Prison de Gitega : faim et soif en prison
Par: Rémy Nderagakura
Les détenus de la Prison centrale de Gitega indiquent qu’ils viennent de passer cinq jours sans recevoir la farine qui leur est habituellement servie. Les dernières réserves de haricots se sont également épuisées aujourd’hui. En plus de la faim qui les frappe depuis plusieurs jours, ces prisonniers signalent aussi un sérieux problème de manque d’eau potable.
La situation à la Prison centrale de Gitega devient critique. Selon les témoignages recueillis auprès des détenus par la Radio Publique Africaine, les prisonniers passent cinq jours consécutifs sans recevoir la farine qui constitue la base de leur ration hebdomadaire. Pour couronner le tout, les dernières réserves de haricots se sont également épuisées ce jour-même, laissant les détenus sans aucun aliment de subsistance.
« Le principal problème auquel nous faisons face concerne la distribution de la ration hebdomadaire. C’est notre plus grande difficulté », explique l’un des prisonniers. « La farine est en rupture de stock depuis plusieurs jours, tandis que les haricots ne sont disponibles que le jour même de leur distribution. Les produits reçus s’épuisent immédiatement en raison de l’insuffisance des stocks. »

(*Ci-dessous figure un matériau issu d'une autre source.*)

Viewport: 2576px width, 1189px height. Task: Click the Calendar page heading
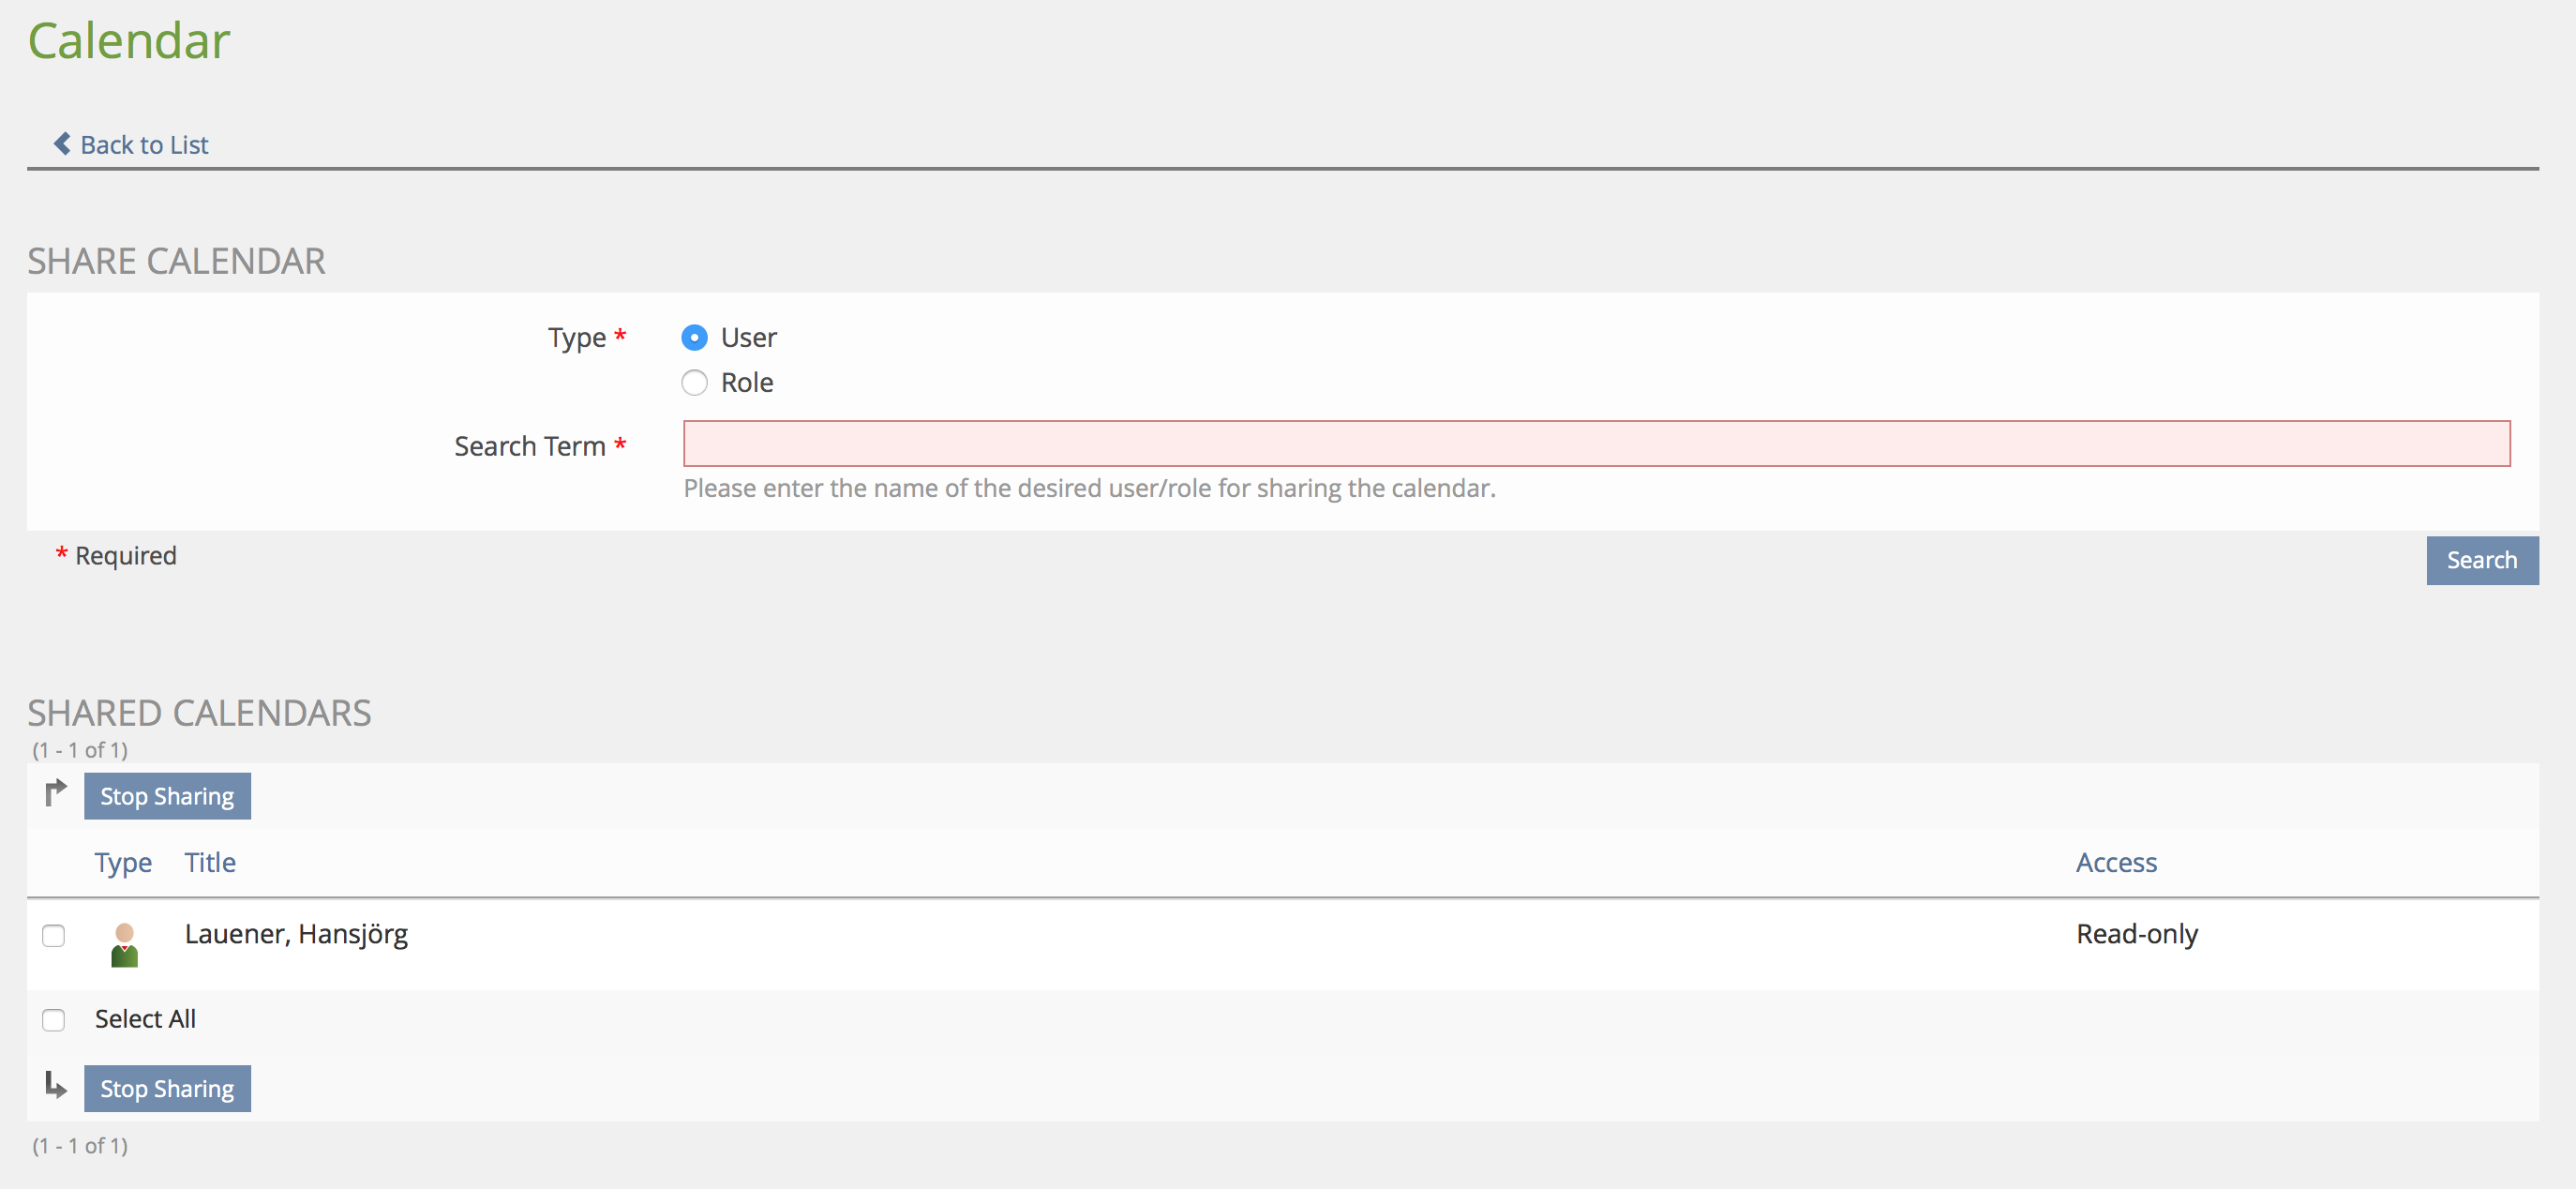(129, 41)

Au-delà de la faim, les détenus signalent un manque grave d’eau potable. Ils sont quatre jours sans eau, exacerbant les conditions de santé déjà précaires au sein de l’établissement. Face à cette double pénurie (nourriture et eau), les prisonniers lancent un appel urgent à la Direction générale des affaires pénitentiaires pour qu’elle « fasse le nécessaire » et rétablisse immédiatement les distributions de repas.
Cette pénurie ne semble pas isolée. Selon les informations en notre possession, la même situation de rationnement critique touche d’autres grandes prisons du pays, notamment celles de Bubanza, Ngozi et Ruyigi. Un signe que le système pénitentiaire burundais traverse une crise logistique et financière généralisée.
La rédaction de la RPA a tenté par deux fois de joindre Pierre Claver Miburo, directeur général des affaires pénitentiaires, afin qu’il s’explique sur les causes de cette pénurie et les mesures envisagées. À ce jour, aucune réponse n’a été apportée et le responsable reste injoignable.